I now have learned that Vista has renamed several items. However, when I
view my folder tree I see the Documents folder and a shortcut named My
Documents. However, if I click on Properties for that shortcut I get access
denied. Pretty much the same thing happens with some of the other
C:\Documents and Settings folders.
Why are they still on my hard drive (system came with Vista installed)?
They are junction points, there to redirect programs looking for "My..." to
the Vista versions (Downloads, Documents, etc. - all without the "My"
monikor). They are system files and as such are not normally accessible (not
that there is anything in them, there isn't) by any user account. Just leave
them as is, they are part of the backwards compatibility scheme.
By the way, it's not C:\Documents and Settings anymore, it's C:\Users.
"MikeV06" <me@mycomputer06.invalid.com> wrote in message
news:xe57hpmlo055$.dlg@mycomputer06.invalid.com...

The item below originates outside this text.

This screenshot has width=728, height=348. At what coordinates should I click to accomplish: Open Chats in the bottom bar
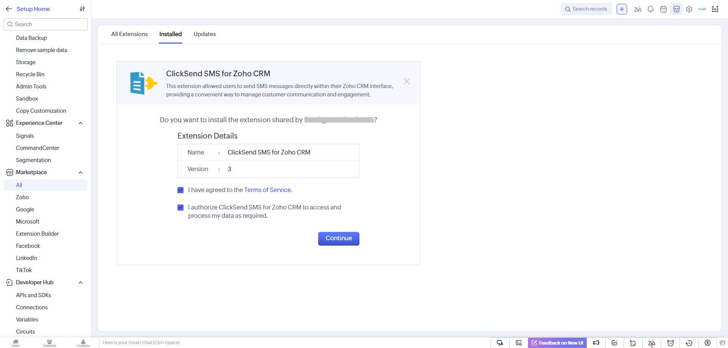16,343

>I now have learned that Vista has renamed several items. However, when I
> view my folder tree I see the Documents folder and a shortcut named My
> Documents. However, if I click on Properties for that shortcut I get
> access
> denied. Pretty much the same thing happens with some of the other
> C:\Documents and Settings folders.
>
> Why are they still on my hard drive (system came with Vista installed)?
>
> Why do I get access denied (as administrator)?
>
> Do I need them or can they be deleted?
>
> Thanks.
>
> Mike
On Tue, 20 Nov 2007 22:12:07 -0500, Rick Rogers wrote:
> Hi Mike,
>
> They are junction points, there to redirect programs looking for "My..." to
> the Vista versions (Downloads, Documents, etc. - all without the "My"
> monikor). They are system files and as such are not normally accessible (not
> that there is anything in them, there isn't) by any user account. Just leave
> them as is, they are part of the backwards compatibility scheme.
>
> By the way, it's not C:\Documents and Settings anymore, it's C:\Users.
Perfect. I will just ignore them. I would have thought double clicking them
would have opened up the folder being pointed to (sort of like a symbolic
link in Linux). However, double clicking only results in access error.